- Bundesbank
Almost two weeks after releasing updated inflation and growth outlook, the German Bundesbank said the Brent crude prices had since plummeted 11% on average below the forecast estimates. Consequently, the central bank admitted it would have to revise downwards its 2015 inflation forecast if recent drops in oil prices persist. Currently, the Bundesbank expects inflation of 1.1% next year, while the November HICP reading for Germany came in at 0.6%, the lowest reading since February 2010.
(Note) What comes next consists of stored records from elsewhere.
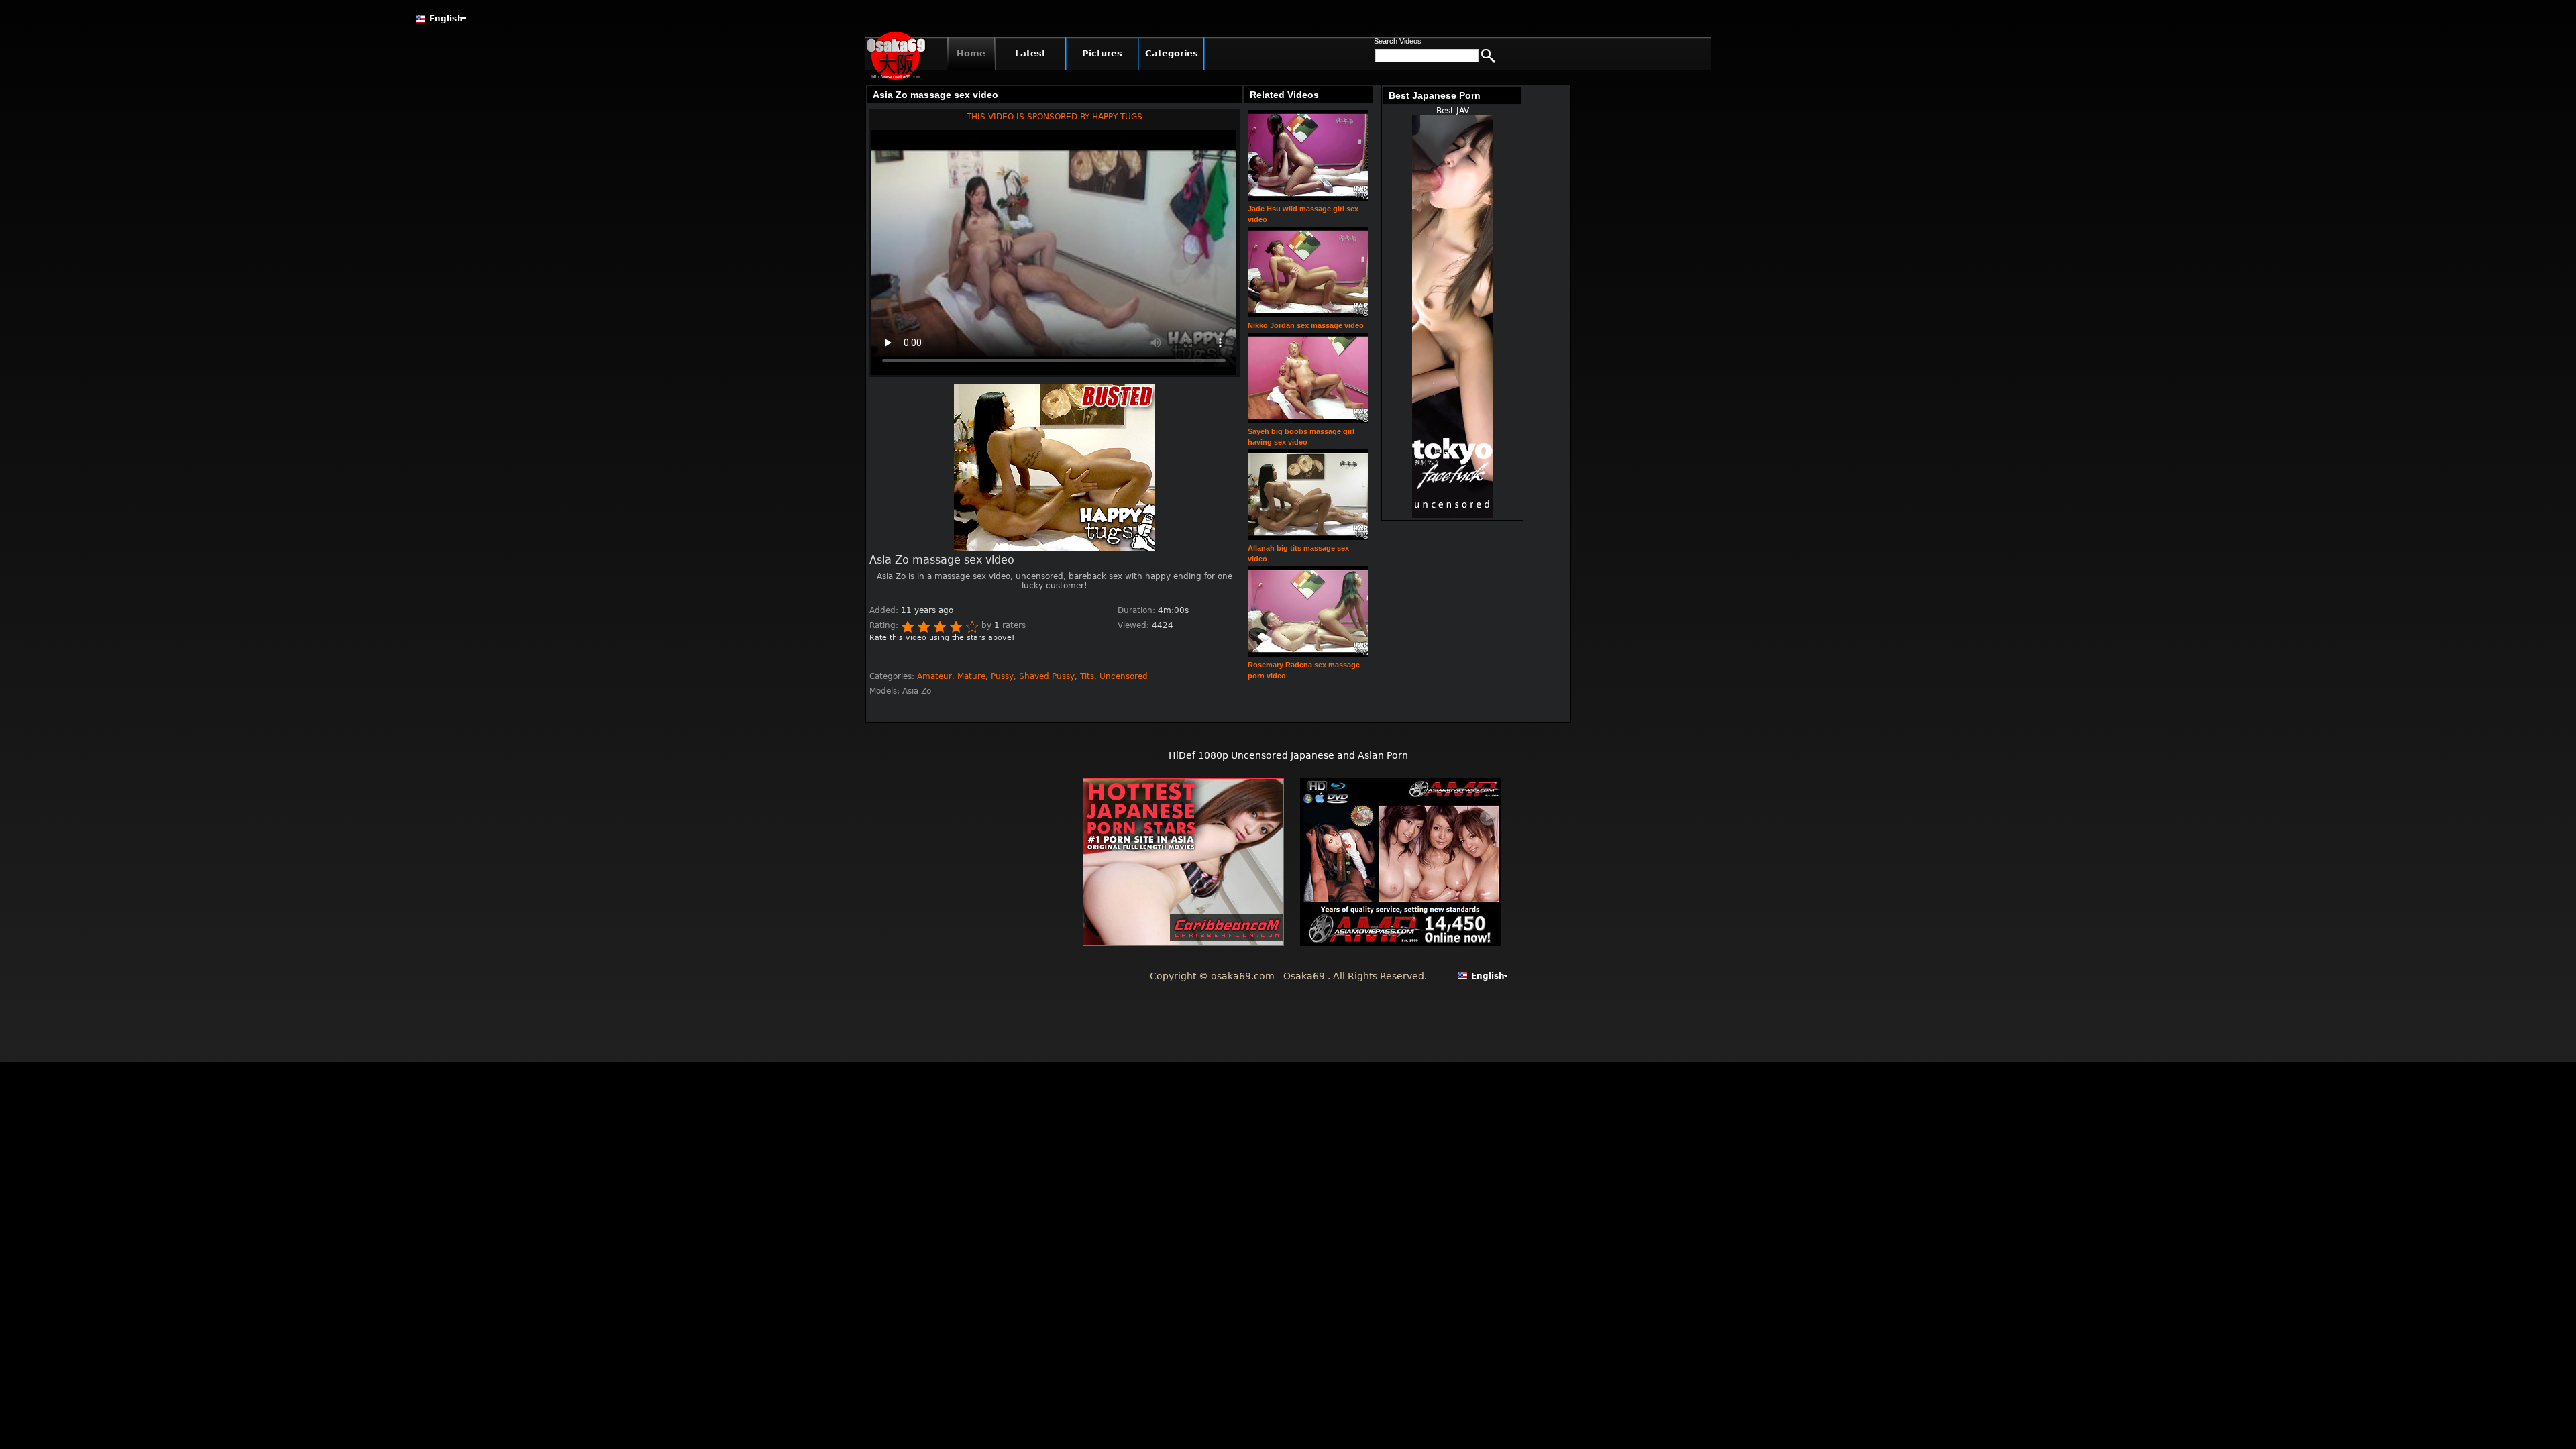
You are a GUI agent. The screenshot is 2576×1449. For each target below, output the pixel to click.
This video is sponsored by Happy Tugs (1054, 116)
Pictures (1102, 53)
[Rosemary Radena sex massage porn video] (1308, 654)
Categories (1171, 53)
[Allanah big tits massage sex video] (1308, 537)
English (446, 18)
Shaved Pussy (1047, 676)
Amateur (934, 676)
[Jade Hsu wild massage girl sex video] (1308, 198)
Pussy (1002, 676)
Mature (971, 676)
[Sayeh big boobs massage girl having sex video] (1308, 421)
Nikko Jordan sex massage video (1306, 325)
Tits (1087, 676)
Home (971, 53)
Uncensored (1123, 676)
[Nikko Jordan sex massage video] (1308, 315)
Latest (1030, 53)
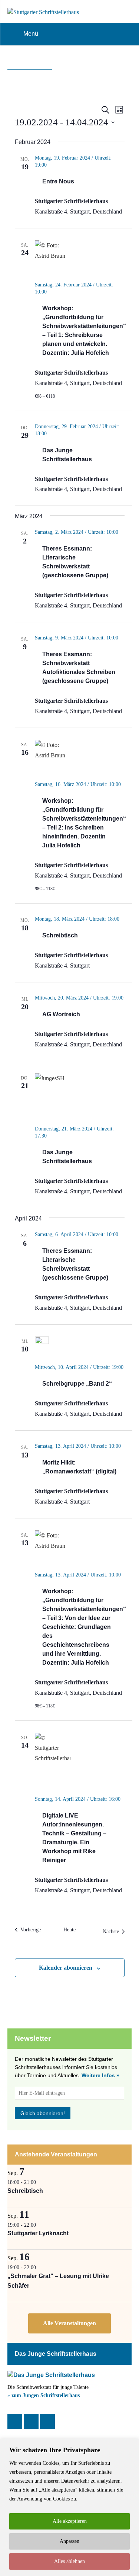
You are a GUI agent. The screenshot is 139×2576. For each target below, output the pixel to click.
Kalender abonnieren (65, 1967)
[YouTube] (47, 2421)
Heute (69, 1929)
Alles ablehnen (69, 2561)
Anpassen (69, 2541)
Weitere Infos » (100, 2075)
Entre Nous (58, 181)
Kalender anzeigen (69, 2323)
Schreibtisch (60, 935)
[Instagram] (31, 2421)
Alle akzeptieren (70, 2521)
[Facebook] (14, 2421)
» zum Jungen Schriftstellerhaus (43, 2395)
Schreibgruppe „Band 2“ (77, 1383)
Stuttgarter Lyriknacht (38, 2233)
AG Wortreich (61, 1014)
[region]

The Bundesbank has, in what is considered as an unexpected move, supported the European Central Bank's view on taking further stimulus measures to bolster the Euro zone economy if needed, though the German central bank did not openly back up the ECB's quantitative easing. The German central bank's language surprised analysts, as Bundesbank Chief Jens Weidmann had previously reiterated the need of more reforms in Euro zone countries as the main tool for fuelling growth and has been reluctant to endorse quantitative easing. ECB policymakers are debating whether to take fresh action to combat the threat of deflation in the Euro zone, where inflation is running at 0.3%, markedly below the ECB's target of just under 2%. Analysts are worried that falling oil prices could send the Euro zone into a deflationary spiral, forcing the ECB to buy sovereign debt early next year.